Das kann ein zentraler Wertstoffhof auf dem Gelände sein oder ein Ladehof. Im Idealfall steht die zu ladende Ware bereits bereit. Häufig hat man z.B. einen Bereitstellungsplatz, wo alle vollen Container stehen. Das interne Personal (Logistik/Hausdienst) unterstützt nun den Fahrer beim Verladen: Mit Hubwagen oder Stapler werden die Abfallbehälter in den LKW bugsiert. Je nach Abfallart kommt unterschiedliches Equipment zum Einsatz: Ein Müllfahrzeug für Restmülltonnen hat eine Schüttung, an die die 240-Liter-Tonnen angedockt und entleert werden. Ein Containerfahrzeug nimmt Absetzcontainer auf oder wechselt gleich ganze Presscontainer aus (d.h. ein voller Pressmüllcontainer wird auf den LKW gezogen und ein leerer zurückgelassen). Für Stückgut-Sammlungen (z.B. mehrere Fässer Chemieabfall) kommt oft ein Koffer-LKW mit Ladebordwand – hier werden die Fässer palettenweise verladen.

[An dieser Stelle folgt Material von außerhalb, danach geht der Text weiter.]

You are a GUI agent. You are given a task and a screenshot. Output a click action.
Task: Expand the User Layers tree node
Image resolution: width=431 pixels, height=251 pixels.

Wichtig ist die Ladungssicherung: Alle Behälter müssen im Laderaum festgezurrt oder verkeilt sein, damit sie nicht rutschen oder umfallen. Der Betrieb achtet gemeinsam mit dem Fahrer darauf, Zurrgurte anzulegen, Antirutschmatten unter Paletten zu legen usw. Gerade bei Gefahrgut werden zusätzlich Vorschriften relevant: bestimmte Abfälle dürfen nicht zusammen auf einen LKW, wenn sie sich gefährlich beeinflussen könnten (vgl. ADR Zusammenladeverbote, ähnlich den Lagerregeln). In der Praxis übernimmt hier der Entsorger die Verantwortung, aber das HSE-Personal behält ein Auge darauf. Beispielsweise sollen starke Säuren und Basen nicht nebeneinander stehen, Gasflaschen (selten im Abfalltransport) wären separat zu lagern etc. Für den gemeinen Abfalltransport beschränkt sich dies aber meist darauf, dass z.B. kein Tank mit Lösungsmittel dicht neben einem Gitterboxkäfig mit Lithium-Batterien geladen wird (Brandgefahr).
Vor Verlassen des Werks wird in vielen Fällen noch einmal verwogen. Das Fahrzeug fährt mit beladener Ladung über die Werkswaage. Das gemessene Bruttogewicht abzüglich des bekannten Tara (Leergewicht des LKW, entweder in Datenbank oder durch Leerwägung beim Einfahren ermittelt) ergibt das Netto-Abfallgewicht. Dieses wird im Wiegeschein festgehalten, gemeinsam mit Datum/Uhrzeit, Kennzeichen, Name des Fahrers und der genauen Bezeichnung der Abfälle. Der Fahrer (bzw. der Entsorger) bestätigt die Übernahme mit Unterschrift – heutzutage oft direkt digital per Signatur-Pad oder mittels QR-Code-Scan im eANV-Tablet. Damit geht die Verantwortlichkeit für die Abfälle offiziell vom Abfallerzeuger auf den Transporteur/Entsorger über. Eine Kopie des Wiegescheins verbleibt im Unternehmen (digital archiviert). Bei gefährlichen Abfällen wird dieser Wiegedatensatz auch im eANV als Übernahmemenge festgehalten.
Sobald der beladene LKW das Werk verlässt, unterliegt der Transporteur der Kontrolle der Verkehrs- und Abfallbehörden auf der Strecke. Für gefährliche Abfälle muss er die Begleitscheindaten elektronisch aktuell halten – typischerweise ist der Begleitschein durch die Unterschrift beim Abholer nun komplett und wird vom Fahrer ggf. noch am selben Tag via Telematik an die ZKS übertragen. Falls der Transport über Bundeslandgrenzen geht, sind die beteiligten Behörden ebenfalls im eANV informiert (das System verteilt die Meldungen automatisch). Bei Grenzüberschreitung ins Ausland wäre das Notifizierungsverfahren nach EU-Abfallverbringungsverordnung notwendig, was aber hier zu weit führen würde.